# advice please??



## AWL (Nov 3, 2013)

hi all.

i hate cottage cheese but want it before bed so whats your opinions on blending cottage cheese with natural peanut butter?? what would the ratio be and could i possibly throw in a scoop of proetin powder?

thanks for any input much appreciated.


----------



## andyhuggins (Nov 21, 2008)

Just throw a scoop of powder in mate. Good to go.


----------



## GreedyBen (Mar 8, 2011)

Man up and eat it!


----------



## Queenie (May 30, 2013)

So important u needed another thread?

As suggested in other thread, if u don't like cottage cheese, try quark mixed with scoop of protein. Mixes up like a thick, creamy mousse.


----------



## AWL (Nov 3, 2013)

Yeh,I did ask about ratio etc but nothing wad said so I wrote a new one... Thanks anyway


----------



## Paz1982 (Dec 16, 2012)

whats so special about cottage cheese anyway, i've never ate it in my life ?


----------



## andyhuggins (Nov 21, 2008)

Patience grasshopper :lol:


----------



## Queenie (May 30, 2013)

Paz1982 said:


> whats so special about cottage cheese anyway, i've never ate it in my life ?
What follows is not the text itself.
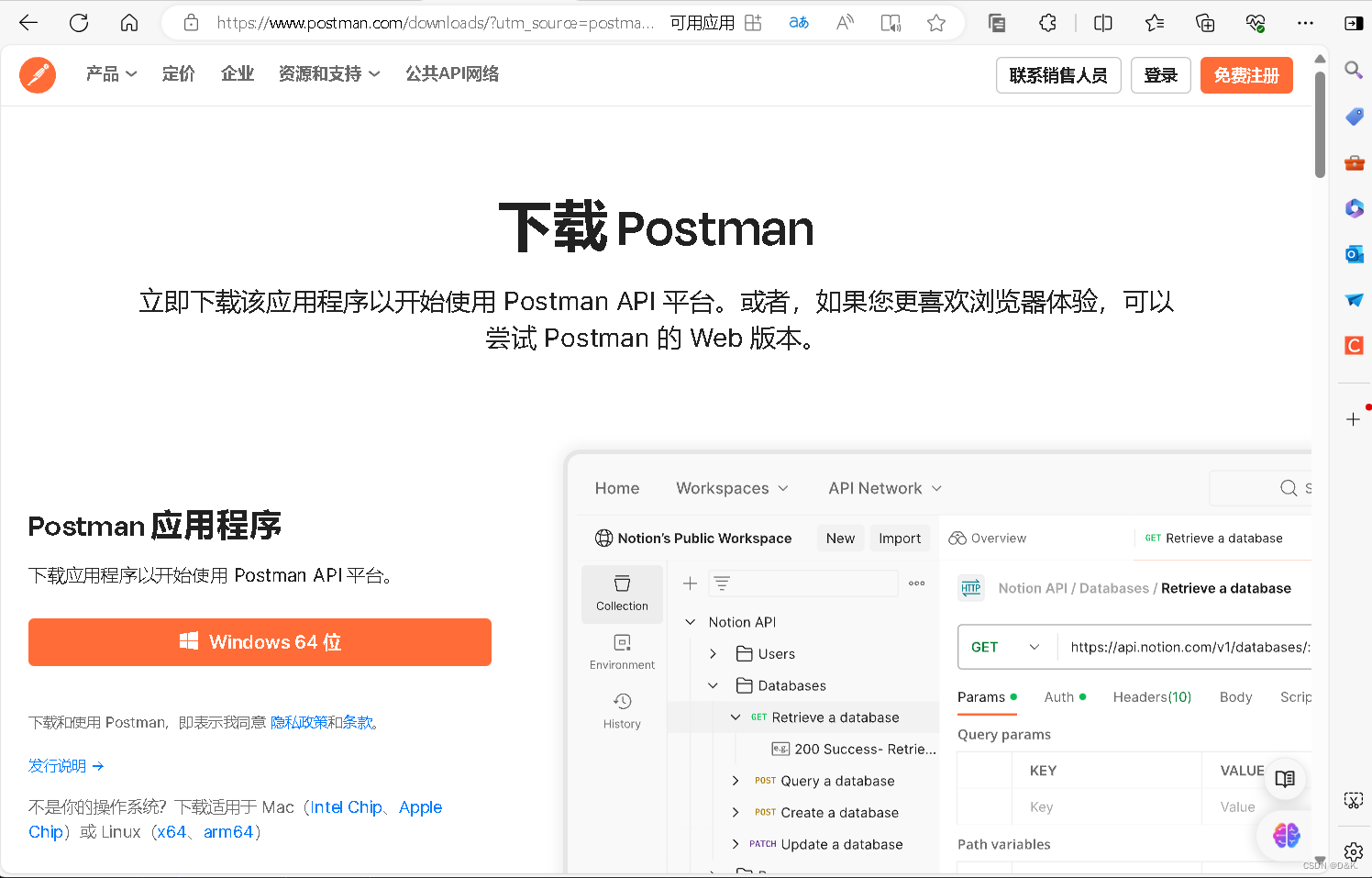Select the Collection icon in Postman sidebar
Image resolution: width=1372 pixels, height=878 pixels.
pos(622,592)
It's minging. Youre really not missing anything at all.


----------



## Queenie (May 30, 2013)

AWL said:


> Yeh,I did ask about ratio etc but nothing wad said so I wrote a new one... Thanks anyway


Ratio?

Go have a look on my fitness pal... or look at packaging and work it out from there.


----------



## Paz1982 (Dec 16, 2012)

RXQueenie said:


> It's minging. Youre really not missing anything at all.
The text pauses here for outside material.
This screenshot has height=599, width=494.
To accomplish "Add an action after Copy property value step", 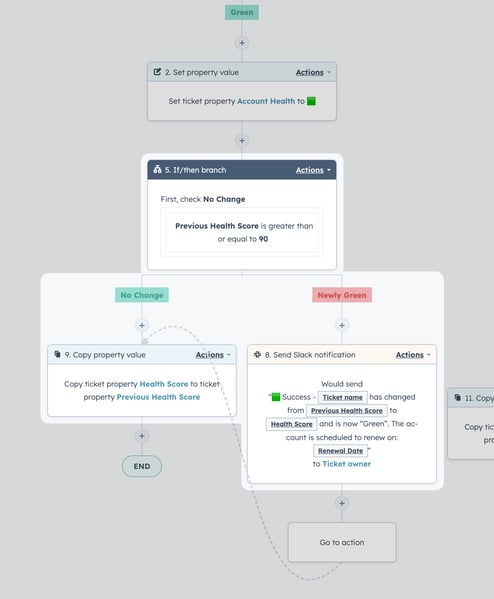I will click(142, 436).
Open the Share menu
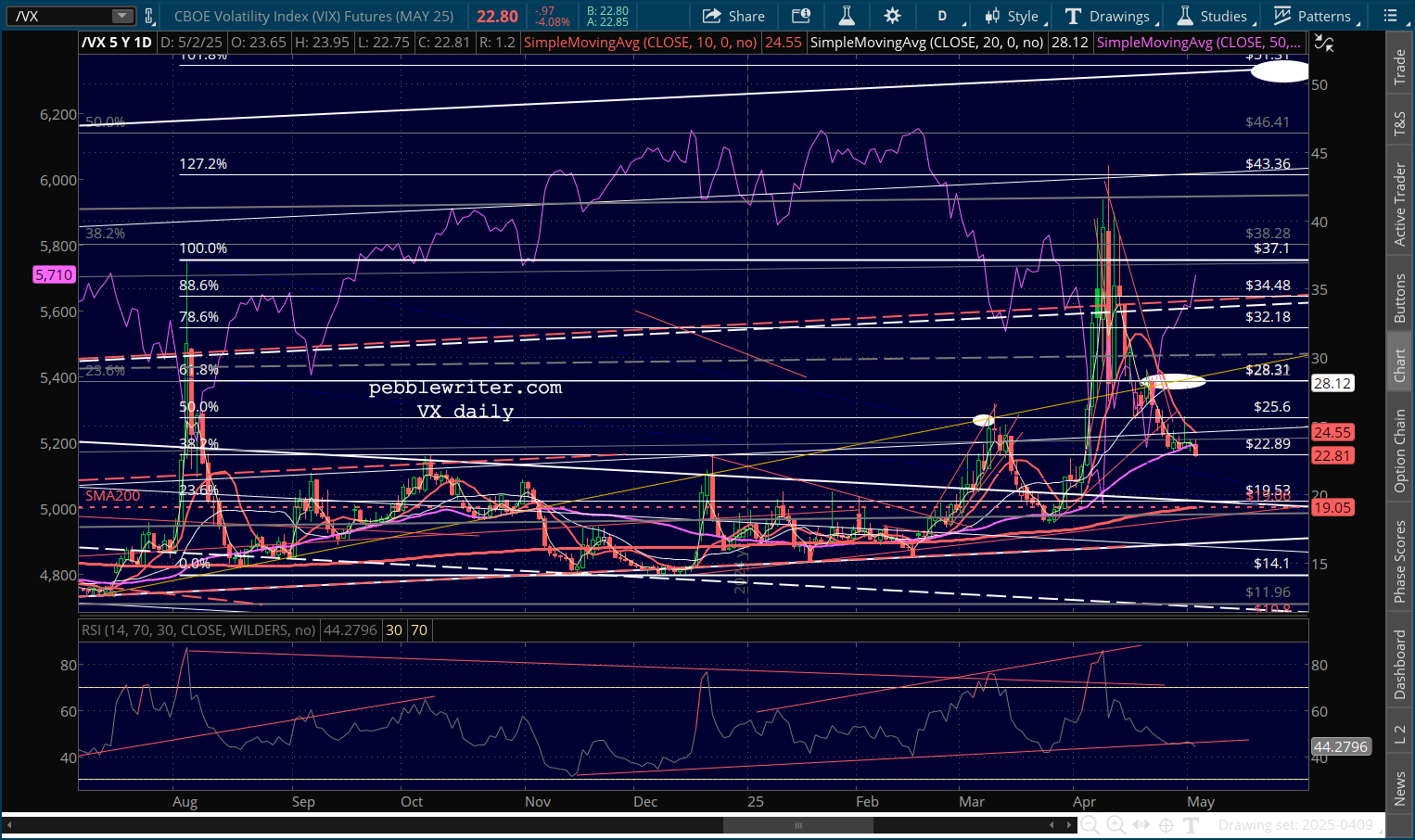 733,16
gimme mature cheddar any day :drool:


----------



## harrison180 (Aug 6, 2013)

Just whack it in ya trap and dance around the house saying in your mind its chocolate over and over.


----------



## Damo69 (Mar 2, 2014)

Put it in blender with scoop of protein, put mixture into freezer for an hour and protein ice cream. Adding banana is good and freezing too


----------



## gearchange (Mar 19, 2010)

If you don't like it ..Don't eat it .Just have the peanut butter and protein powder,better still casin.


----------